Cuando al protagonista de El principito lo hicieron renegar de su amor por la pintura lograron que se adecuara al sistema porque ese andamiaje de ideas tiene esa función. Y su encuadre funcionó para dirigirse en el futuro con los otros: “entonces no le hablaba ni de serpientes boas, ni de selvas vírgenes, ni de estrellas. Me colocaba a su alcance. Le hablaba de bridge, de golf, de política y de corbatas. Y la persona mayor quedaba muy satisfecha de haber conocido a un hombre tan razonable” (Saint-Exupéry, 2019: 9). Las ideas que los sistemas implementan para mantenerse en el poder no siempre son teorías complejas difíciles de entender, suelen trasladarse al vulgo. La opinión pública.

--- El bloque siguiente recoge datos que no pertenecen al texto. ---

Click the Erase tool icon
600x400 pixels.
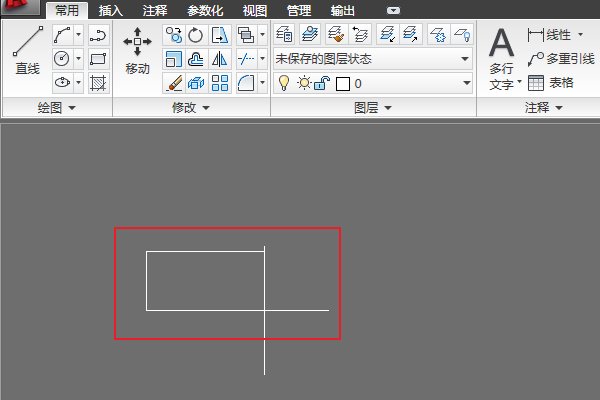coord(174,83)
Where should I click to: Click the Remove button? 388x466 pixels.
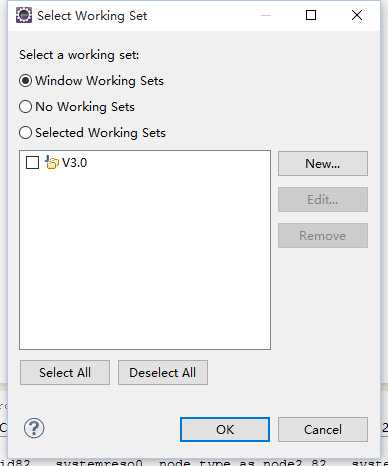pyautogui.click(x=323, y=236)
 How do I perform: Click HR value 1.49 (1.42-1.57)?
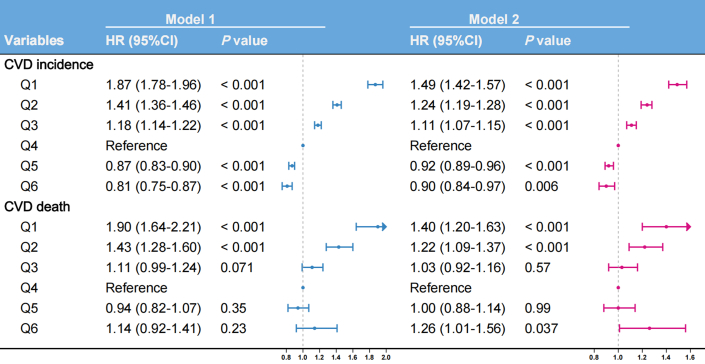[458, 84]
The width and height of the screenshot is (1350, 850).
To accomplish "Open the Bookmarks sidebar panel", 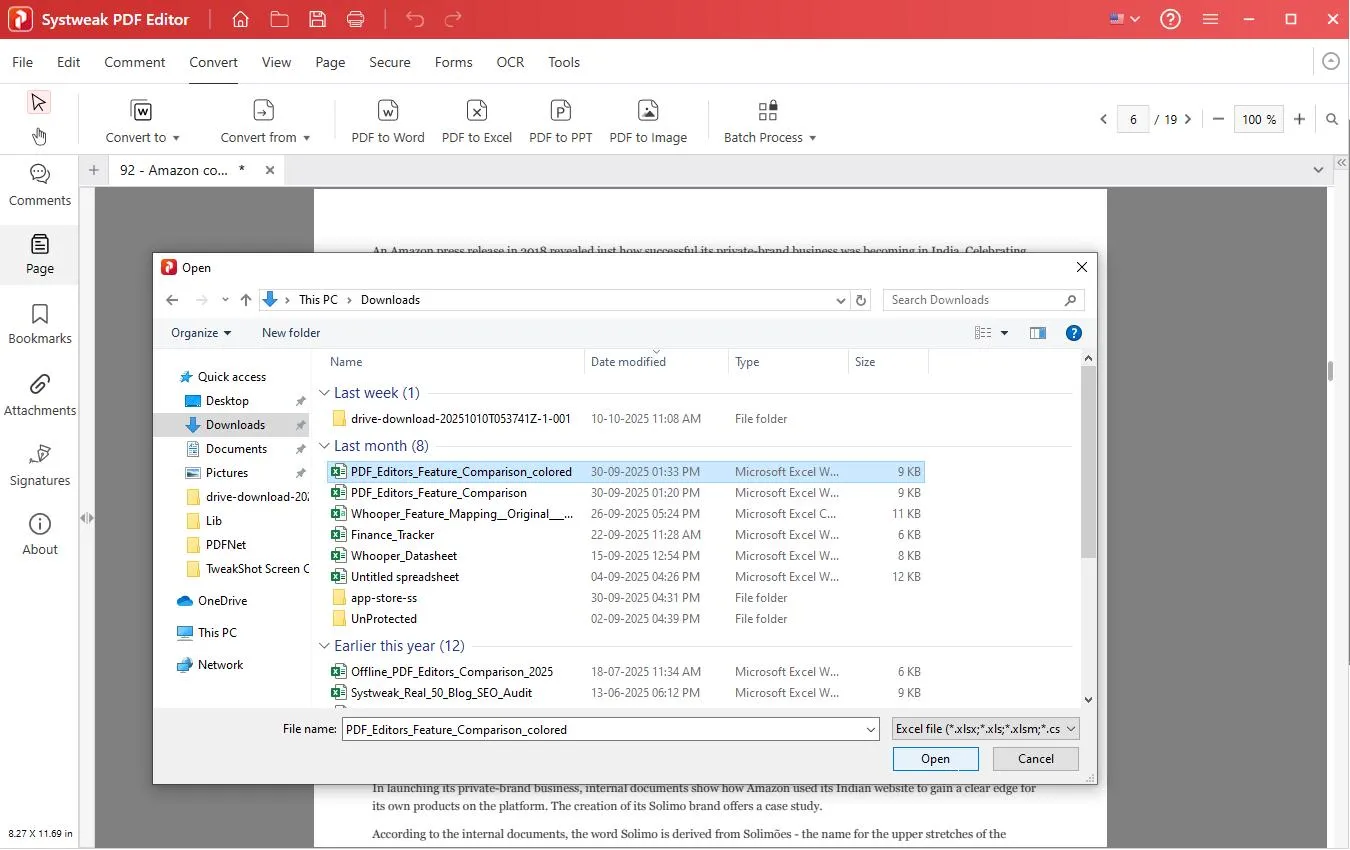I will [40, 324].

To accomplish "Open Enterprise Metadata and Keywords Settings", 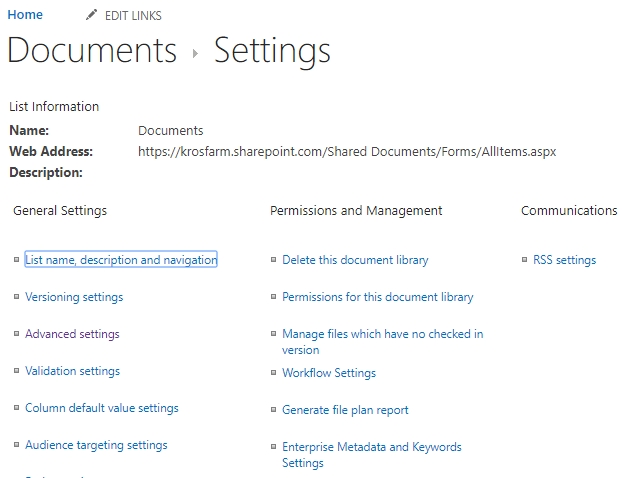I will tap(372, 454).
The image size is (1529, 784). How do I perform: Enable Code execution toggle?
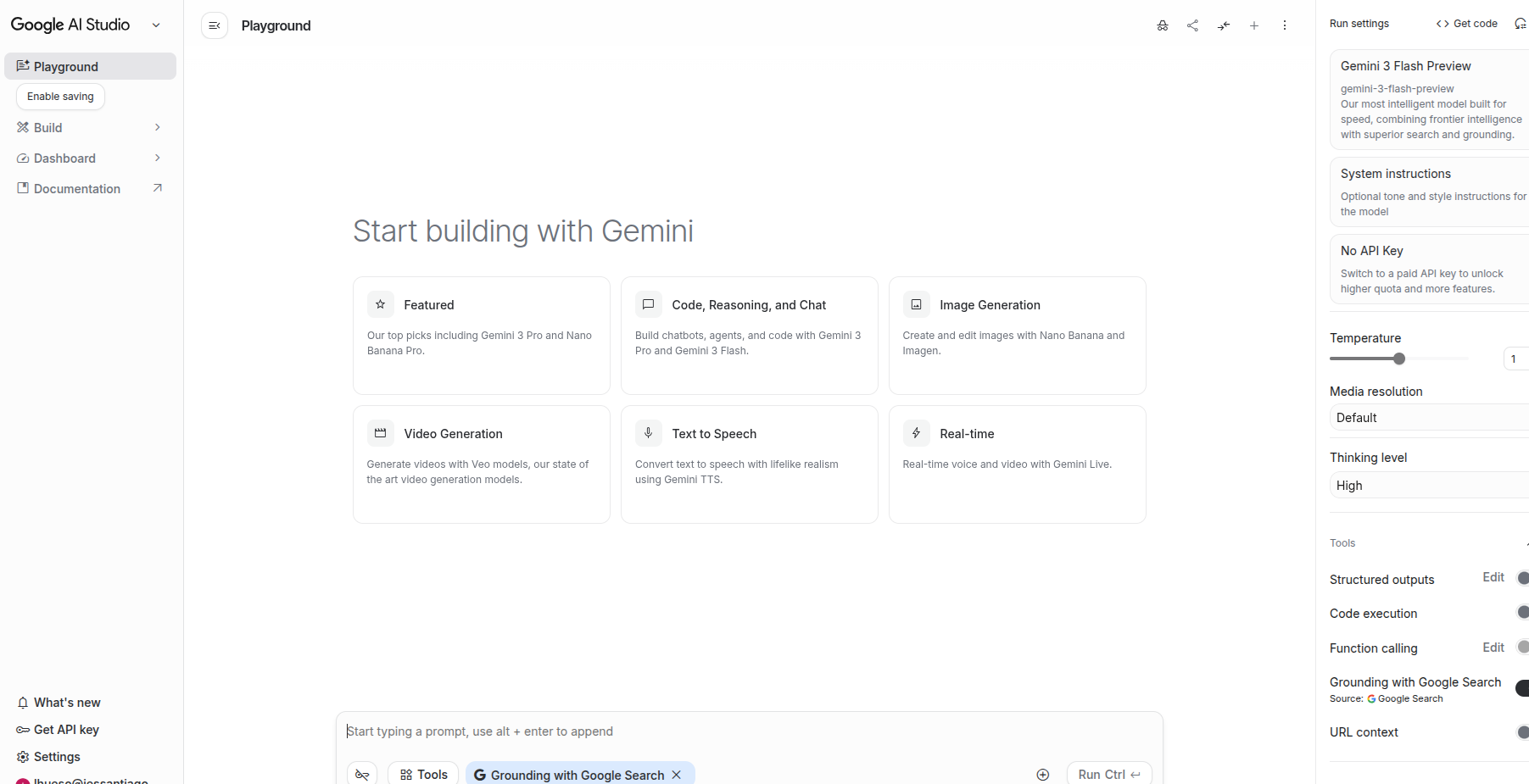pos(1522,613)
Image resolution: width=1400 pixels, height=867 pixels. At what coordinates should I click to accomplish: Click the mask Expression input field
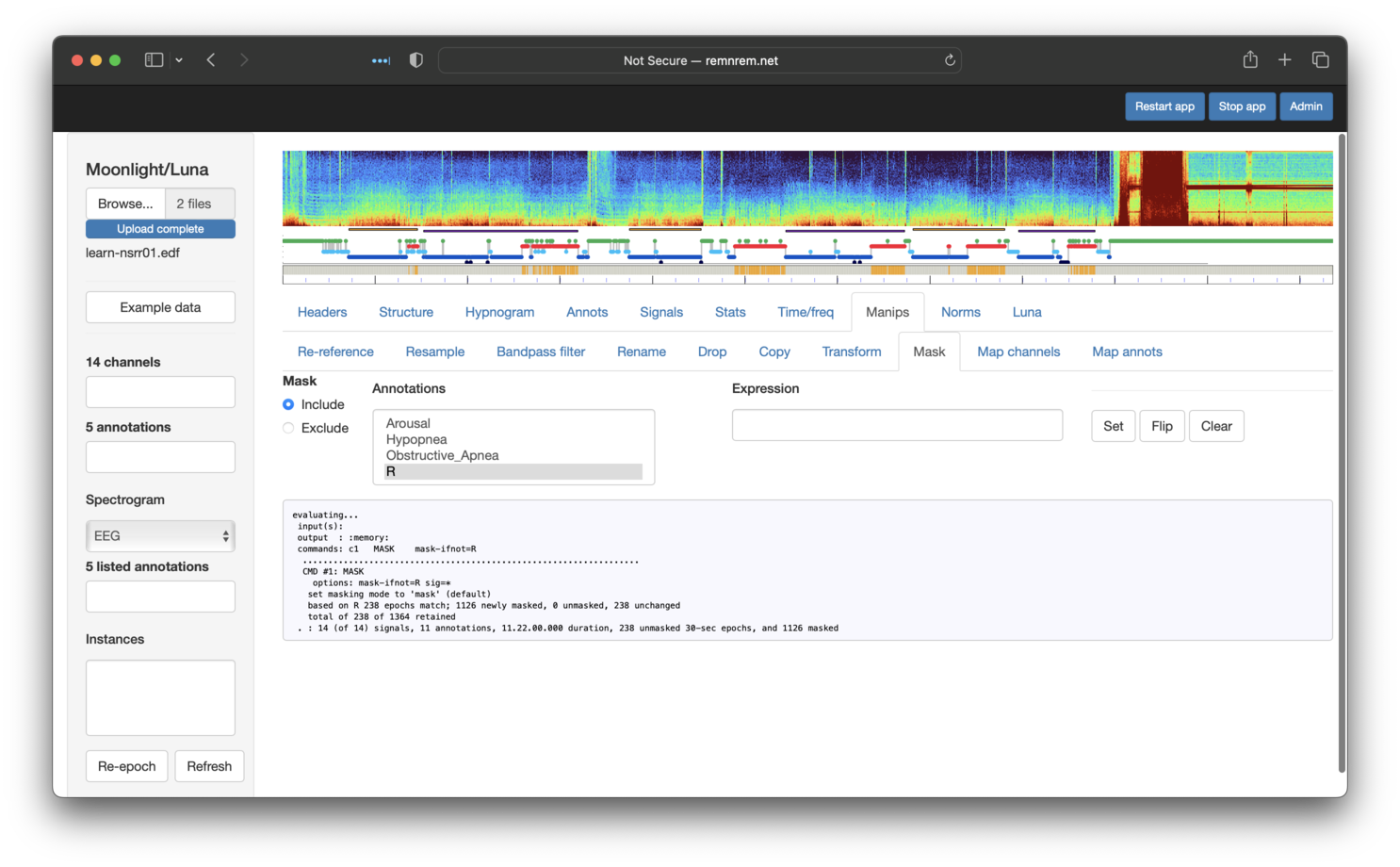pos(897,425)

El sistema económico que ha logrado poner sus tentáculos en lo político y social tiene un único fin: la ganancia. El beneficio económico a cualquier costo: “otro valor perdido es la vergüenza” (Sábato, 2000: 28). Hoy en día no podemos hablar de una pérdida de valores, pero sí podemos hacerlo de un reemplazo de valores. Los valores de hoy, proyectados por la obtención económica a cualquier costo, giran en torno al utilitarismo. En esto la televisión tiene un papel predominante: “la vida de los hombres se centraba en valores espirituales hoy casi en desuso, como la dignidad, el desinterés, el estoicismo del ser humano frente a la adversidad. Estos grandes valores, como la honestidad, el honor, el gusto por las cosas bien hechas, el respeto por lo demás, no eran algo excepcional, se los hallaba en la mayoría de las personas” (Sábato, 2000: 26). El sistema económico logró hacer que lentamente nosotros tragáramos sus valores. Y nos creímos sus ideas de competencia, de libertad, de individualismo, de egoísmo, de “rásquese cada quien con sus uñas” y comenzamos a refugiarnos en lo material. Quiero ser preciso en esto: este texto para nada desea convertirse en un desplegado contra la justa adquisición de bienes.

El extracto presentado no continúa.